The entropy from an image is exponentially greater than any master password used in a traditional password manager. For a typical master password, we will have about 94 options per character (a-z, A-Z, 0-9 and special chars), whereas a single pixel can hold more than 4.2 billion combinations (RGBA). Over an HD image, the combinations are practically infinite times more than any traditional password manager with a text based master password.
The app has several user guidance tutorials for users to understand this novel innovation well and to hand-hold them wherever needed, and many of them are video files, which may be contributing to it's overall size.
This is our rewrite of the older app based on the user feedback we received. We will continue to incorporate user feedback in all aspects of usability and security.
I think for the app and the extension, for really advanced and security conscious users, we can enable one-time verification. But in terms of users, these are extremely small set of users, yet we will be happy to take feedback.
App Finder
@gaurav_upadhyay1 Thanks for your answers, but several of my main points have not been disproved, and my initial assessment that this password manager is very flawed, at least the current version, is unchanged. I'm certain no security expert would recommend it. I don't have time to engage in further discussion.
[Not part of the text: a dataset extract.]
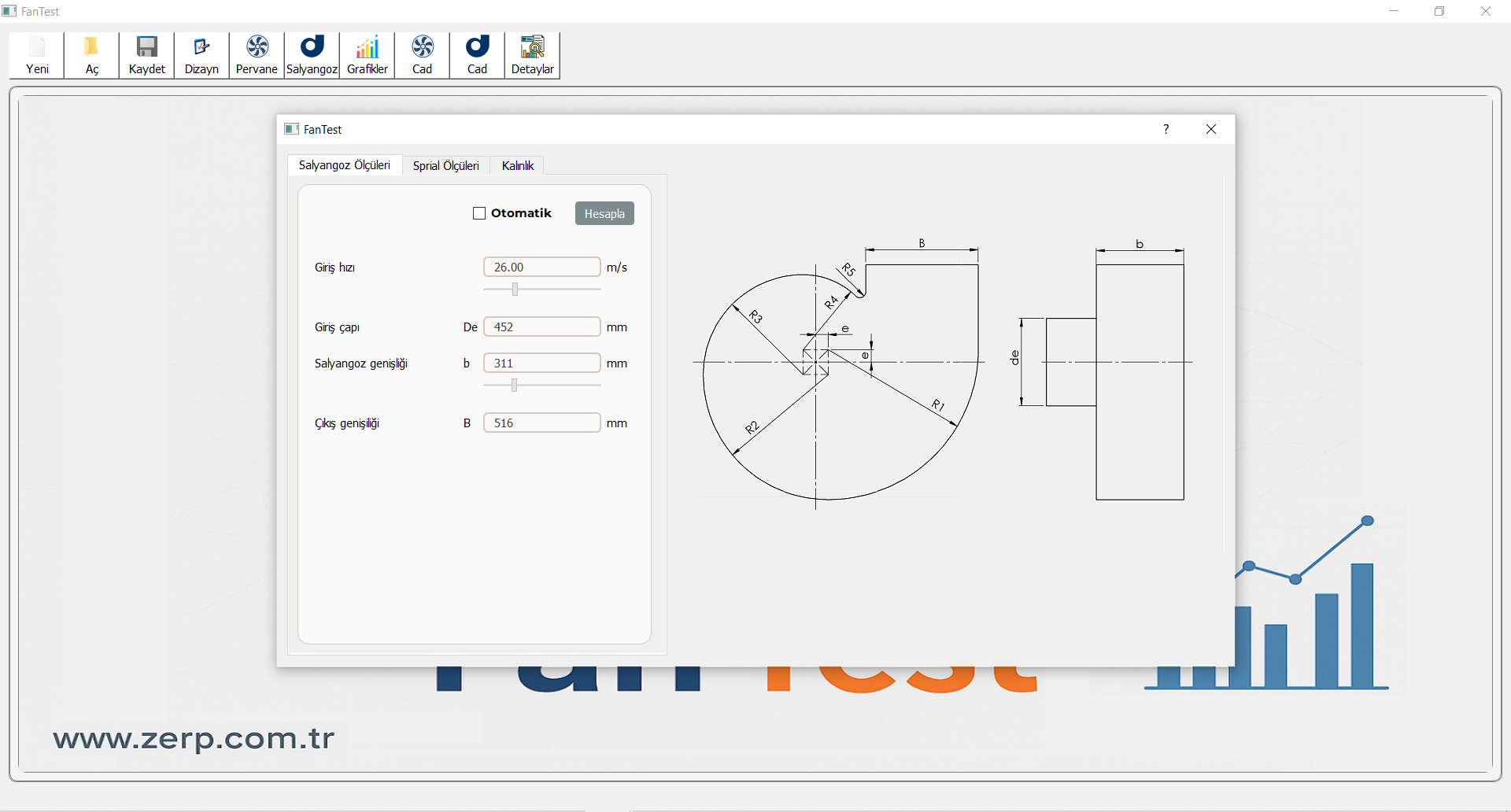Click the Giriş hızı slider handle
The height and width of the screenshot is (812, 1511).
[x=515, y=290]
If you at any time have an assessment from a real and independent security expert I'm happy to check it.
PicKey.ai
@sudhir_mishra1 Thank you so much, and it is a great question you have.
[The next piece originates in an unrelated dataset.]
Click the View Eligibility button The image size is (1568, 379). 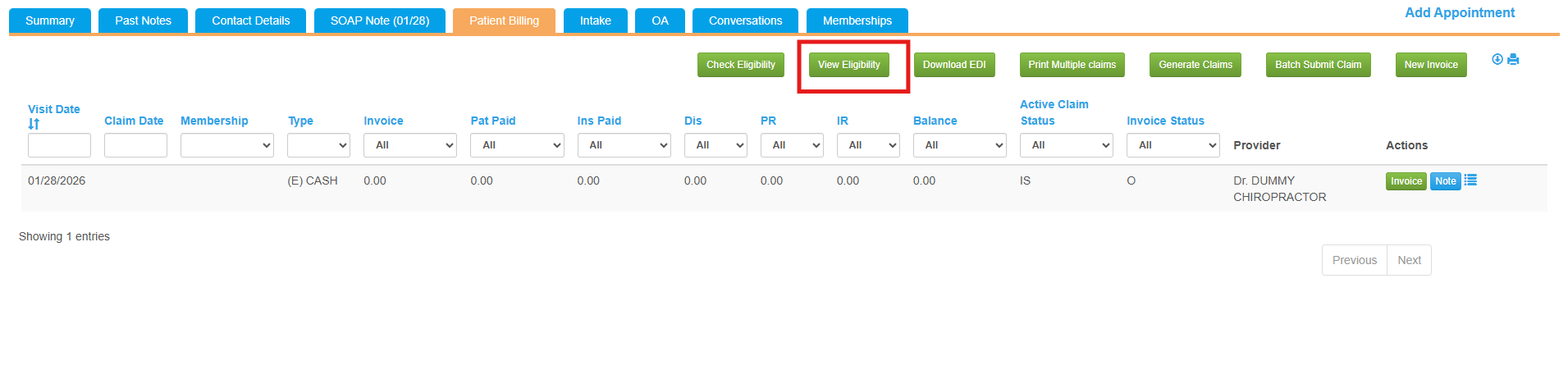(848, 65)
A complex text password is made from the keys of your keyboard, so you will have only about 94 options (a-z, A-Z, 0-9, special characters) per position to create this password.
Whereas in PicKey, a single pixel will have more than 4.2 billion combinations (RGBA). If you take a regular HD image, the possibilities are practically infinite compare to traditional complex text passwords.
Not only PicKey's Master Key is more secure to brute force, it is several times easier to remember because humans remember visual things much better than 16 digit complex passwords.
Does that answer your question? If you'd like I'd be happy to go into some more math in detail.
ConnectMachine
Is this app geared towards enterprise and B2B adoption too? Example, team access sharing?
PicKey.ai
@syed_shayanur_rahman great question. Thanks for asking.
The main invention is to use AI (and optionally Lidar) to turn photographic memory into an authenticator.
The natural entropy is practically infinite as it is unique to the world around each person (digital and physical) and is the main upgrade in terms of entropy based cybersecurity.
You are absolutely correct that the same tech/mechanism can be used to create other products like B2B and enterprise tech/team etc.
PicKey.ai - visual password manager is the first product we've created using this tech. But the main invention can be applied to several cybersecurity markets as you've pointed out.
Quick Question : in your opinion, which B2B/Enterprise applications will this be able to help the most?
MagicPass sounds powerful... how does recovery work?
PicKey.ai
@himani_sah1 thanks for your question.
When you create a MagicPass password in PicKey, we only store an index (like facebook is #3) and rules you need in your password (uppercase/lowercase/special chars .. etc) but do not store the password anywhere.
But when you autofill this password into facebook (or whatever website you've created it for), our AI + math, regenerates the exact same password value using several math functions that are run in a specific sequence.
You can think of it as a Deterministic Hash Generator, run in sequence with your photo's memory and rules as inputs.
Would you like a slightly more technical answer to this? I'd be happy to get into it too.